Review: Capital Stage’s The Nether
A provocative, powerful and deeply disturbing play that explores the consequences of living out one’s dark, private dreams
Capital Stage’s The Nether is a provocative, powerful and deeply disturbing play, directed by Kirk Blackinton, which explores the consequences of living out one’s dark, private dreams.
It is exquisitely acted, which makes the work wonderful theater despite its dark subject matter.
Jennifer Haley’s play is set sometime in the not-too-distant future, where technology has progressed to allow humans to interact with virtual worlds. Sims, an admitted pedophile, has created The Hideaway, a safe haven where people like himself can visit and satisfy their basest desires without danger of harming any real human beings.
The Hideaway has become so popular it has caught the attention of the internet police, and a detective has set out to find the location of its server so it can be shut down. Scenes go back and forth between the gray world of real life and the madly colored life of The Hideaway.

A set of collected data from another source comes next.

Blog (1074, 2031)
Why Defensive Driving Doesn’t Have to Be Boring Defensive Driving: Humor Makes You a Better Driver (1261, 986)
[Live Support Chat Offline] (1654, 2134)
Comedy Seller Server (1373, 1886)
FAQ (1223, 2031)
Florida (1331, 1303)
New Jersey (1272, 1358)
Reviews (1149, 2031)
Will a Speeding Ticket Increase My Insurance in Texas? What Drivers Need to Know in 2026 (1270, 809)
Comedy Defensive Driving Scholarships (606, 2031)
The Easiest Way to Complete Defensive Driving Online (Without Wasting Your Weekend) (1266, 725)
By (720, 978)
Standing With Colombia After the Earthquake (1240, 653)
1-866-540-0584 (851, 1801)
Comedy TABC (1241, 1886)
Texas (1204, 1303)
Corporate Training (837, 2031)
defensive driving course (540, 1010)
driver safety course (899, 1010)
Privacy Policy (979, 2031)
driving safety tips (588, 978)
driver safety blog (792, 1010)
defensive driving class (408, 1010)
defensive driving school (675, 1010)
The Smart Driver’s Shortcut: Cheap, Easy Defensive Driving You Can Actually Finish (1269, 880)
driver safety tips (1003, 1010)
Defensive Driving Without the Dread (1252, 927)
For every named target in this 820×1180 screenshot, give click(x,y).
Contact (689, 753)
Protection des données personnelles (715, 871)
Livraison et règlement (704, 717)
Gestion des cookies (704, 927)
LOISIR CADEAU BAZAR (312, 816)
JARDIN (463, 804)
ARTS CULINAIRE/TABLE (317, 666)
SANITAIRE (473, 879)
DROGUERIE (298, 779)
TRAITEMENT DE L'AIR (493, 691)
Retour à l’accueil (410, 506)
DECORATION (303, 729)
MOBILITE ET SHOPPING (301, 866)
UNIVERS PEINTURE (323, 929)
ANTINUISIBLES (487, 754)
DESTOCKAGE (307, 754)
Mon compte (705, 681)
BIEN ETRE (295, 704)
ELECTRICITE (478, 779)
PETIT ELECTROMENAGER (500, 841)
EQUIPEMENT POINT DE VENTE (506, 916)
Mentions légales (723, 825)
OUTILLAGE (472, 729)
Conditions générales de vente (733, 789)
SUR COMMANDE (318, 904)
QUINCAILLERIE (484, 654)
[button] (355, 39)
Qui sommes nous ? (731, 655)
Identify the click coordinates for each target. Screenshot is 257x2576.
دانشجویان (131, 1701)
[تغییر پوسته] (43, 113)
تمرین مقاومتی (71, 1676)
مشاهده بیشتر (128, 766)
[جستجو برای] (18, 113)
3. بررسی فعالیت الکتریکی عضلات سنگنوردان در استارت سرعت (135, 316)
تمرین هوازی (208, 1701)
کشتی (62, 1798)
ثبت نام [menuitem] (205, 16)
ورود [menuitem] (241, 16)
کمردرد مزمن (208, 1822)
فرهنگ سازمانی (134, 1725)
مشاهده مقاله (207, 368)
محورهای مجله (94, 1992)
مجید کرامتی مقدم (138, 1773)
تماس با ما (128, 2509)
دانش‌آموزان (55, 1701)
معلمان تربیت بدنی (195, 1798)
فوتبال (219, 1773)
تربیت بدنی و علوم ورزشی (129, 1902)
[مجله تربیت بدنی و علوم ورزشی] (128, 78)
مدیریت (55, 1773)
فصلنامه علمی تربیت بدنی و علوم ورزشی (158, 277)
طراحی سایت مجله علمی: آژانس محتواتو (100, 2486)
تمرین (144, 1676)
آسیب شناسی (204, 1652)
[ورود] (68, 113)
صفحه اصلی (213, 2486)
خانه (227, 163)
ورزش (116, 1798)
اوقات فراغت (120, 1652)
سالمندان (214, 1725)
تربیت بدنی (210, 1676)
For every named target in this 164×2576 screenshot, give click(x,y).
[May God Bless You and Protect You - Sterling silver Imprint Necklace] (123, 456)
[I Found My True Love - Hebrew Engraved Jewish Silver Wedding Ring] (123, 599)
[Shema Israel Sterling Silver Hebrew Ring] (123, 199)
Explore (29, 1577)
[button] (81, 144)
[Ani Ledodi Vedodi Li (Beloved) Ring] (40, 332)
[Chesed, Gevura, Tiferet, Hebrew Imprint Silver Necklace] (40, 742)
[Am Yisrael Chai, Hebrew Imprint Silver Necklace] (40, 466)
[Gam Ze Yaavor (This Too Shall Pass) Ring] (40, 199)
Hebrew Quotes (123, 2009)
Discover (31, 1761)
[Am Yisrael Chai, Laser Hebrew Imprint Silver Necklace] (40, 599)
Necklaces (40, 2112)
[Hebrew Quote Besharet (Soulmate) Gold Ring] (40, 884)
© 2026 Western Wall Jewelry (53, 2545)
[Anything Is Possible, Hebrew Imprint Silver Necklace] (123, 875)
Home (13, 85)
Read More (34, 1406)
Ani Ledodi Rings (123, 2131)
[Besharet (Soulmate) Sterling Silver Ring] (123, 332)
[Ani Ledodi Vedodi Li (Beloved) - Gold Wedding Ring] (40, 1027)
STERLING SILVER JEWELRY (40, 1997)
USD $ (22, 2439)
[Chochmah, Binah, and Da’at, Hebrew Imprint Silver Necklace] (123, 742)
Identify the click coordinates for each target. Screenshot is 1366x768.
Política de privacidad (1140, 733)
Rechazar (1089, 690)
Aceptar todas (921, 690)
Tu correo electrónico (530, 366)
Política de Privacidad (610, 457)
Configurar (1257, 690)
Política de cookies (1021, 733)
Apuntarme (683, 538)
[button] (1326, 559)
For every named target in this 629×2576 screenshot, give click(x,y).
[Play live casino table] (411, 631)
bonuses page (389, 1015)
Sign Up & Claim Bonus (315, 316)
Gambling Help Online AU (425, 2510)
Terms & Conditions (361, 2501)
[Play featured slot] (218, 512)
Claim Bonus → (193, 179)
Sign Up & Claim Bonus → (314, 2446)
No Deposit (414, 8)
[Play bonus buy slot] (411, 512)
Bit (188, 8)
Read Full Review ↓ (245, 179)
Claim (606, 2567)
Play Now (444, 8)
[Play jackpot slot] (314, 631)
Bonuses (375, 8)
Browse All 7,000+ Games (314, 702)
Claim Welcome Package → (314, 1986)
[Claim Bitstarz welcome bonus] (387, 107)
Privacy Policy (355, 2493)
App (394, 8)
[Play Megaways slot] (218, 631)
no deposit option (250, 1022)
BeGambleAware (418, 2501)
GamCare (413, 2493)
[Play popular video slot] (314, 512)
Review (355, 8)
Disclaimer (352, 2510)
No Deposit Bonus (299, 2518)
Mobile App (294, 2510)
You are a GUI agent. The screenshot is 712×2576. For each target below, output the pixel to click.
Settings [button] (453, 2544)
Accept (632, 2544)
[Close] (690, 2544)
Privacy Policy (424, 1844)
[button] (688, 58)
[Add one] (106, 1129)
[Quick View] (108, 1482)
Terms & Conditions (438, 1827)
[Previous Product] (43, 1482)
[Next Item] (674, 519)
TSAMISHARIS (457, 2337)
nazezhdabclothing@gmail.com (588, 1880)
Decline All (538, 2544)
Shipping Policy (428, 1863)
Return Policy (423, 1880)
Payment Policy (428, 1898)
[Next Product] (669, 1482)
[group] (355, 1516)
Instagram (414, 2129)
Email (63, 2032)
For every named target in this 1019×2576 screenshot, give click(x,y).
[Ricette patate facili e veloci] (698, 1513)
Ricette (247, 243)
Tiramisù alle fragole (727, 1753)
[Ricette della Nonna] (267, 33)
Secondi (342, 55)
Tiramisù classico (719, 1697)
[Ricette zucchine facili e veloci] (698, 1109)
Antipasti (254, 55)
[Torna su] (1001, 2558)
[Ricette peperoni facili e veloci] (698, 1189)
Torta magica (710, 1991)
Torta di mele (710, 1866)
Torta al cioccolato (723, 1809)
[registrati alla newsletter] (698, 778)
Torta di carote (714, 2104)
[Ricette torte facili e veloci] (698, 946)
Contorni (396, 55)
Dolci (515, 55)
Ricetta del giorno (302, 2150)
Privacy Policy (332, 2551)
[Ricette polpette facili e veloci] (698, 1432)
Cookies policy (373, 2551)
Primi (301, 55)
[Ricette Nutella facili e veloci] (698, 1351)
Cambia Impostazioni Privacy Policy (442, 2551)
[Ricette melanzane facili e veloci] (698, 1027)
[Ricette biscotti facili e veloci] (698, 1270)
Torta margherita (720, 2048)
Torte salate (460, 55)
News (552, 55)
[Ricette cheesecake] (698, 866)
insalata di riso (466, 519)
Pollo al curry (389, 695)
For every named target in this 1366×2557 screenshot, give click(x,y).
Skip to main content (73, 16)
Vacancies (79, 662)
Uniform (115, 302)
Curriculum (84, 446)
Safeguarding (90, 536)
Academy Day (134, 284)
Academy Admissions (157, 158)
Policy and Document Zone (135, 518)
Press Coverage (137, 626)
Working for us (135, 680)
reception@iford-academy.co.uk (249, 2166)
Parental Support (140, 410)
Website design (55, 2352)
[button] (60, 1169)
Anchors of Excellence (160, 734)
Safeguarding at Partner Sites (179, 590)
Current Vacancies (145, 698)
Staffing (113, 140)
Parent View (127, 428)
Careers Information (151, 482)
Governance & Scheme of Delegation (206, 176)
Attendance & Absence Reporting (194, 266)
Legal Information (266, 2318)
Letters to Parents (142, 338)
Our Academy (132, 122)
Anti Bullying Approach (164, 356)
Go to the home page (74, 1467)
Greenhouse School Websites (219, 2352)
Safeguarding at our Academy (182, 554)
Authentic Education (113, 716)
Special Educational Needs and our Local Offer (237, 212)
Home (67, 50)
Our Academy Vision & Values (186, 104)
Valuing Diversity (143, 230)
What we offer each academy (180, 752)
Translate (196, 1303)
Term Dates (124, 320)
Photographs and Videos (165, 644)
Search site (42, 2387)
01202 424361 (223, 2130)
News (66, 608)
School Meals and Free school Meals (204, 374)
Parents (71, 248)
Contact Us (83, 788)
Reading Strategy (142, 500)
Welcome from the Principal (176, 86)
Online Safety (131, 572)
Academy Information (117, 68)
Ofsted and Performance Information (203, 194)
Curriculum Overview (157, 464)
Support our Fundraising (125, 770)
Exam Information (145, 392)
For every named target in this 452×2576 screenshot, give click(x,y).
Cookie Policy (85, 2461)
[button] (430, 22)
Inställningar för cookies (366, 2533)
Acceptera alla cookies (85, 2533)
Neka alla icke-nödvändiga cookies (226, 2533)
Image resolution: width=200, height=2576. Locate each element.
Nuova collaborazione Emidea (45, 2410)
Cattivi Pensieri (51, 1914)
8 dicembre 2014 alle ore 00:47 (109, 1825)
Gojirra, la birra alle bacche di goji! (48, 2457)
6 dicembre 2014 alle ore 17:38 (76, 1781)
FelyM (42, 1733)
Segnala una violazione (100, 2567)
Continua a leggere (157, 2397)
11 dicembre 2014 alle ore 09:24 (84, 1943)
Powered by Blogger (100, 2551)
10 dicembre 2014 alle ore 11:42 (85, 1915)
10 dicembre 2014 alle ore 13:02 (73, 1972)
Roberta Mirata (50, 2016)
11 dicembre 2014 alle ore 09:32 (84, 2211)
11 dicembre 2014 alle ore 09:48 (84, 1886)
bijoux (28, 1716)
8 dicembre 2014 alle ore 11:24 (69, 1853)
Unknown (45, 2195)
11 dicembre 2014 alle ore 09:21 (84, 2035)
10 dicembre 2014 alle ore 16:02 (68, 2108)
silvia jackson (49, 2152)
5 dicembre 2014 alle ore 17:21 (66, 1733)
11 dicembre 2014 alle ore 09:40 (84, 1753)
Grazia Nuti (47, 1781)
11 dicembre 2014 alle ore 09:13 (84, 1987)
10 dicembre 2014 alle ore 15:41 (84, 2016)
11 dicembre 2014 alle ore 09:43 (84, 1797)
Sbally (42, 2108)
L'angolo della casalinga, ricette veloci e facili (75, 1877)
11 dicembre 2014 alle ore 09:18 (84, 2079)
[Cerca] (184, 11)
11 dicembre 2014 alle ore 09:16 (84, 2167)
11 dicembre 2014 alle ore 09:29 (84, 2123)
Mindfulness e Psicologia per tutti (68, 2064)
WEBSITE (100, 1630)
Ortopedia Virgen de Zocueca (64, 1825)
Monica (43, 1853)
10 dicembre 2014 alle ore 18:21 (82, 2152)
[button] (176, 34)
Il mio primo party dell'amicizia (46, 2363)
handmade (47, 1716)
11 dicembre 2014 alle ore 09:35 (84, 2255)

The Nether is certain to provoke conversations. Is modern technology the answer? Can you excuse criminal activity if no real person is hurt? Are the characters we would find abhorrent in this life sufficiently sympathetic that we can understand their attraction to The Hideaway as a place to indulge without hurting people in the real world? Or does The Hideaway legitimize their urges and make them more likely to feel more comfortable in the real world?